In a filing this week, 3M, Bayer and other chemical companies said at least 8,000 plaintiffs have failed to file required fact sheets with the federal court hearing the multidistrict litigation in South Carolina. In many cases, plaintiff lawyers say the reason the fact sheets are incomplete is they can’t reach their clients.
“Plaintiffs’ counsel report that—after having chosen to file claims on behalf of these thousands of plaintiffs—despite consistent efforts to contact plaintiffs, plaintiffs have been unresponsive,” the defendants said in a July 6 filing.
Multidistrict litigation scoops up thousands of individual lawsuits over the same products and places it before a single judge for pretrial procedures.

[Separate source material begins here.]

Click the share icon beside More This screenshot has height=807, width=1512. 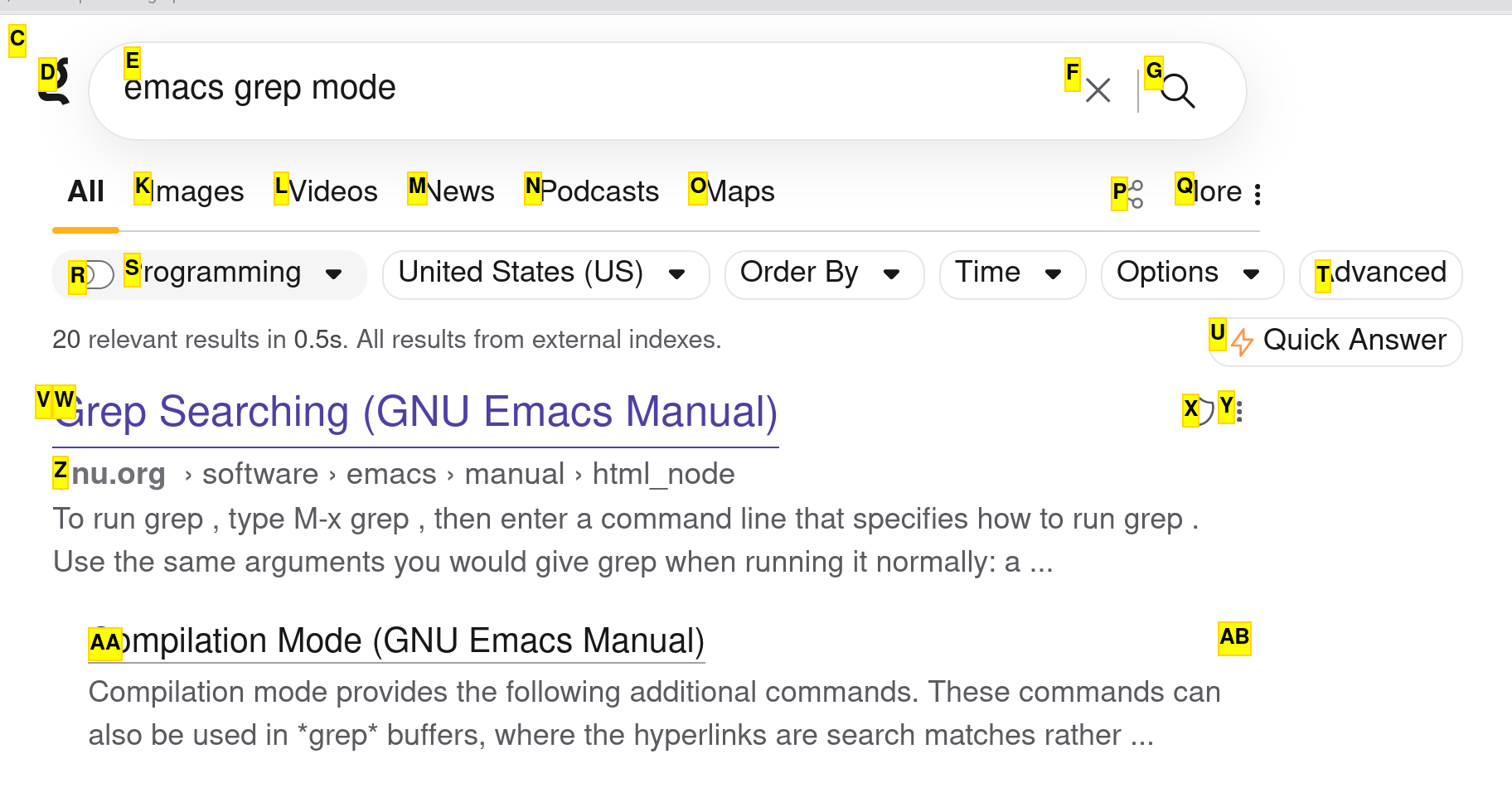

Defendants have long complained the process overwhelms the courts and their lawyers with cases, forcing mass settlements when many of the underlying claims are without merit.

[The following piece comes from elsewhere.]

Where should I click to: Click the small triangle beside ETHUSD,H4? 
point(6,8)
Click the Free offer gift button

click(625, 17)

To level the playing field, MDL judges increasingly require plaintiffs to submit questionnaires with basic information to support their claims, such as medical records and details about where and when they were exposed to the product they are suing over.
Judge Richard Gergel set up that process early in the PFAS MDL, which once held more than 20,000 lawsuits claiming injury from the long-lasting chemicals found in firefighting foam and numerous products. But in a February order, the judge said “a number of plaintiffs asserting personal injury claims in this MDL have not complied” with existing orders. He tightened the deadlines for compliance, allowing the defendants to move to dismiss mass numbers of cases lacking documentation.
Since then, the court docket shows a flood of voluntary dismissals. Plaintiff lawyers have sought to preserve some cases, saying they are still trying to reach their clients to obtain required information. In a June 30 filing, for example, attorney Craig Carlson asked the court to postpone dismissing the case of Jason Sigman, saying he had tried to contact his client with phone calls, text messages, emails and mailed letters.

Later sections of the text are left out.